This is a limiting perspective inherently pessimistic about LLMs.
The best NLP interfaces will be asking questions to the users, in order to figure out what their real problem is. This is similar to what teachers and therapists do. It is not a lazy interface, but a natural one. The chatbot will step the user through a decision tree in situations where the user doesn't know how to ask questions or frame the problem.
Decision trees are inherently limited on the different inputs it can take from the end user (yes/no etc.). The hope here, as I understand it, is to take free-form input from the user and map it back to one of the branches of the decision trees.
We all gather information in order to recognize complex patterns and make decisions.
Some of those decision flows are extremely deep, with complex inputs to determine the ultimate decision.
Skilled teachers and therapists develop pattern recognition skills that allow them to tailor a response to the state of their interlocutor. That process is analogous to a decision tree, but feel free to apply another word to it if you like. Whatever we call it, I think chatbots will be able to do that, and I think that will be a good thing.

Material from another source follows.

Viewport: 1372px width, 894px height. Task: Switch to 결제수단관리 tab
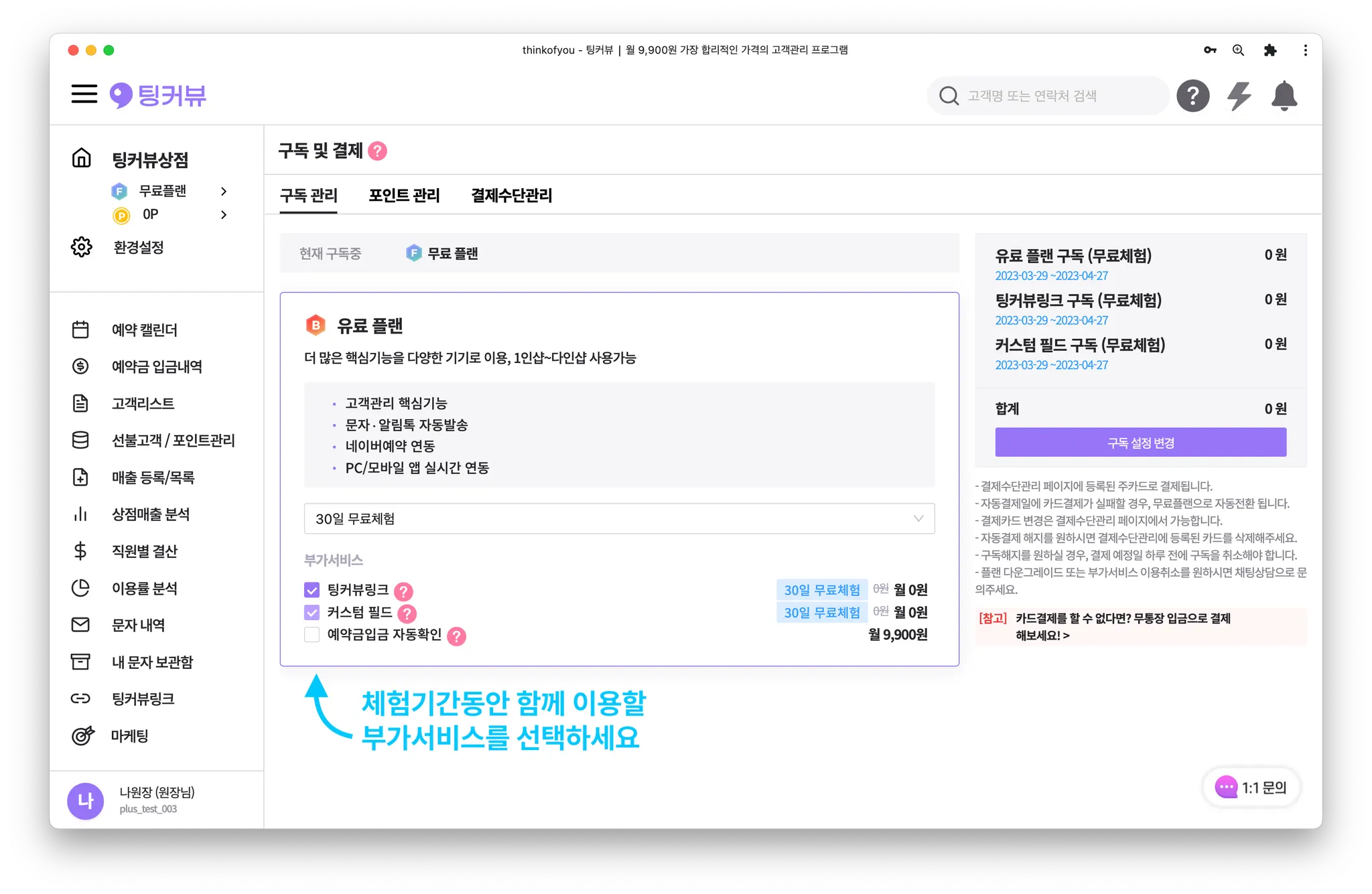pyautogui.click(x=512, y=196)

Everybody's thinking about chatbots as a black box that answers our questions.
That's not the real value. The real value is to give those bots much large multi-modal prompts about whatever problem we seek to solve, and let the LLM ask us the questions to ferret out features that are not superficially visible, so that it can give us better guidance.
The best NLP interfaces will be asking questions to the users, in order to figure out what their real problem is. This is similar to what teachers and therapists do. It is not a lazy interface, but a natural one. The chatbot will step the user through a decision tree in situations where the user doesn't know how to ask questions or frame the problem.